> [Your tasks]
1 - In the passage on Kp prediction, why could forecasts from global heliospheric codes extend the horizon to 1–2 days?
2 - Carry on the passage on Kp prediction from its last sentence.

:: Passage given ::

The obtained results (Fig. 9) show that the performance of the models as measured by the RMS error and Correlation coefficient for all considered models was rather similar and much lower than that of the reference models based on persistence of Kp or average Kp (not shown on Fig. 9). This most likely implies that significant improvements to the prediction of Kp cannot be obtained by simply using another regression method. To achieve future improvements, predictions based on solar wind observations such as predictions with global heliospheric codes should be used. Such codes can provide advanced forecasts of the solar wind that may produce much more accurate Kp predictions for longer term horizon up to 1–2 days, which is the time it takes for the disturbances on the Sun to reach the Earth.

:::
:: Supplied material ::

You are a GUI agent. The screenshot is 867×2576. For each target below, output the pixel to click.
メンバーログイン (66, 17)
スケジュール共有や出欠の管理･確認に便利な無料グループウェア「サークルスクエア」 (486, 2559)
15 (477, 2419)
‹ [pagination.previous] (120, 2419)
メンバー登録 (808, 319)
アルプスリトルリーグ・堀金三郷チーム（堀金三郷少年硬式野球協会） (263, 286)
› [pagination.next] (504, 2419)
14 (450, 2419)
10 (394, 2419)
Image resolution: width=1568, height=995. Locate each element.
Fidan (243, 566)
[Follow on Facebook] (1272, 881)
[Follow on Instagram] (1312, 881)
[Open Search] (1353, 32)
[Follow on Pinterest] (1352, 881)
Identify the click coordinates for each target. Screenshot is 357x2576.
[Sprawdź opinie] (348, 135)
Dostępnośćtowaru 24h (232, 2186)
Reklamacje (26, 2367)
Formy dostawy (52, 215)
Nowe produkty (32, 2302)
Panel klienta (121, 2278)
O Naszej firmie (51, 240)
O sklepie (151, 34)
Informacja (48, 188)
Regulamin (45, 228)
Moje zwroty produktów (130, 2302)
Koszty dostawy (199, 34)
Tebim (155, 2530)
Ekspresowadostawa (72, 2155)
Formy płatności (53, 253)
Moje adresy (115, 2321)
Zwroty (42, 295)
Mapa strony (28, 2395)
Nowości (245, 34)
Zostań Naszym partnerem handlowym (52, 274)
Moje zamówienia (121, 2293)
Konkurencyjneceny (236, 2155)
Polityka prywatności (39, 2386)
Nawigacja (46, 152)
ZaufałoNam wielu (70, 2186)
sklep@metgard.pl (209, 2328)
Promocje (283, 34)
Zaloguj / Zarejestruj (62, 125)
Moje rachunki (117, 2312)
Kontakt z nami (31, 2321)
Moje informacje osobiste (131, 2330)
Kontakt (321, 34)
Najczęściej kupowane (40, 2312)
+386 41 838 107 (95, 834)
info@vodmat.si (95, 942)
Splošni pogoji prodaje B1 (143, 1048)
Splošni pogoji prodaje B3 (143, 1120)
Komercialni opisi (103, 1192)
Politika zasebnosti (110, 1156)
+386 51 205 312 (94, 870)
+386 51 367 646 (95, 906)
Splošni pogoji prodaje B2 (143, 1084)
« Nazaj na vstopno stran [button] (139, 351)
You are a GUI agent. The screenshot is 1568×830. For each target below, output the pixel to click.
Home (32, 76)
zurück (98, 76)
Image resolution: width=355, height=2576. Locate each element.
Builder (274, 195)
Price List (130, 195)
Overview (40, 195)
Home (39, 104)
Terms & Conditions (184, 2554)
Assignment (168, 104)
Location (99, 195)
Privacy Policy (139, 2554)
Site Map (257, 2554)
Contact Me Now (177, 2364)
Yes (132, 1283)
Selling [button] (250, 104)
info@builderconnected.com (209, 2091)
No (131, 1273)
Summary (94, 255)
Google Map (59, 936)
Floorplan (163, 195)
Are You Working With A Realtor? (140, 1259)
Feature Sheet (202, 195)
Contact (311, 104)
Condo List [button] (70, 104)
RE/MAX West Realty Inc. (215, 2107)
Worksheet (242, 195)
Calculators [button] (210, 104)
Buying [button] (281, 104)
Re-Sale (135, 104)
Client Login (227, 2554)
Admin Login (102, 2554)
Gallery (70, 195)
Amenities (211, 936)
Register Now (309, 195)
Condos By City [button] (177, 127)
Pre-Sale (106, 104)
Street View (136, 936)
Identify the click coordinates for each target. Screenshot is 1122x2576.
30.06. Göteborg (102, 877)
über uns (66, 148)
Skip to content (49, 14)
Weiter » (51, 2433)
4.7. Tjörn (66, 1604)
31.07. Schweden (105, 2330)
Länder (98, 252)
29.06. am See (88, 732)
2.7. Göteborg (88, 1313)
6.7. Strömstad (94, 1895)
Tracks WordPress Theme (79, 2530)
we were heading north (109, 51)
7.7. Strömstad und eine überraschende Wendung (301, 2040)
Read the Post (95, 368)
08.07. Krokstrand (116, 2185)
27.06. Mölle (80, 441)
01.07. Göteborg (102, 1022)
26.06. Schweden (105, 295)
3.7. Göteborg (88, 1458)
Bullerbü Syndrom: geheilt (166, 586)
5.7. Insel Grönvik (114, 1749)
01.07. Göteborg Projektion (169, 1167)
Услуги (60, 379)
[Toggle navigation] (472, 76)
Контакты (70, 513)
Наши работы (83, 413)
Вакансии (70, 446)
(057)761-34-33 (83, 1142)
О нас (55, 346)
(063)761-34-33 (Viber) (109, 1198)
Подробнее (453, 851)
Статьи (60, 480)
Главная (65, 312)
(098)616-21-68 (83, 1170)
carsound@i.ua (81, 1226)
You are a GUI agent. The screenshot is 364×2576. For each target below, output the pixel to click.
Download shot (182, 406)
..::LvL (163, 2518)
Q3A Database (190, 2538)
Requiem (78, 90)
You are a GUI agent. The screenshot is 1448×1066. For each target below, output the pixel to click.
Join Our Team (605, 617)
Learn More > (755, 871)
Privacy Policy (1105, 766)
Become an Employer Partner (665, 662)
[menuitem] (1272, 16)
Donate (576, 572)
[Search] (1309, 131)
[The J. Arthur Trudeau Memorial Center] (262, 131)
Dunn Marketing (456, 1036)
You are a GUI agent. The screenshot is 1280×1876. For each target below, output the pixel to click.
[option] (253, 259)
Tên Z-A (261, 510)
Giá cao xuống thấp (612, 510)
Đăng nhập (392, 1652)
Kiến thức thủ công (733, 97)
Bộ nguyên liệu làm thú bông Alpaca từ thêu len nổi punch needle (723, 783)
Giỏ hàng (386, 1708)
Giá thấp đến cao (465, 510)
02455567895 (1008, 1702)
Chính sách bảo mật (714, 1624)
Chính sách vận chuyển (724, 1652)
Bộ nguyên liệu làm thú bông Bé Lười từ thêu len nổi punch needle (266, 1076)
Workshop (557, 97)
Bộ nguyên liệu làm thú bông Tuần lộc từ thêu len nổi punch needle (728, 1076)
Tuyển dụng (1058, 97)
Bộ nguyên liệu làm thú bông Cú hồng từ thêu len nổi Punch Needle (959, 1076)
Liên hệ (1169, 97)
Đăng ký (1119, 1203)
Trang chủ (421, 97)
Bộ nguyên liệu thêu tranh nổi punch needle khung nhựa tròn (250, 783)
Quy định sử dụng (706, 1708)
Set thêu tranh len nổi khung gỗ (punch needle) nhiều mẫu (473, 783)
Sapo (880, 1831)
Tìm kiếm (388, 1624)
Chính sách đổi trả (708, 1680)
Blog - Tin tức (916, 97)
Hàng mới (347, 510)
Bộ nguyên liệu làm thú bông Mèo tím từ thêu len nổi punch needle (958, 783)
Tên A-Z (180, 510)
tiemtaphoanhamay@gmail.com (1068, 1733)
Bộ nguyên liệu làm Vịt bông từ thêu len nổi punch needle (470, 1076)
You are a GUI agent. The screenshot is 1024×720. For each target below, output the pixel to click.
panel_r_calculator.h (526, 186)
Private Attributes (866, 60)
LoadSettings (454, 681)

:::

> [Answer set]
1 - Global heliospheric codes can forecast the solar wind in advance. The 1–2 day horizon matches the time it takes disturbances on the Sun to reach the Earth.

2 -
Figure 9 Comparison of models obtained with different regression methods: RMS error (top) and correlation coefficient (bottom) (adapted from Zhelavskaya et al., 2019). |
5 Research to operations
5.1 Design of MCM
As indicated above, the extended UM and the improved DTM shall be blended together to produce MOWA. The exact blending methods (fairing functions) have not yet been established. MOWA can be used operationally in the future but is too computationally expensive and complicated to exploit for users themselves. Therefore, MOWA will be used to develop MCM, in the form of look-up tables. Optimum search and interpolation algorithms will be researched in the last year of the project (2020), and the temporal and spatial resolution of the look-up tables will be evaluated to guarantee minimal loss of precision. This model, together with the DTM, shall provide a quick and easy method for satellite operators to plan re-entry and launch operations, without using the full UM.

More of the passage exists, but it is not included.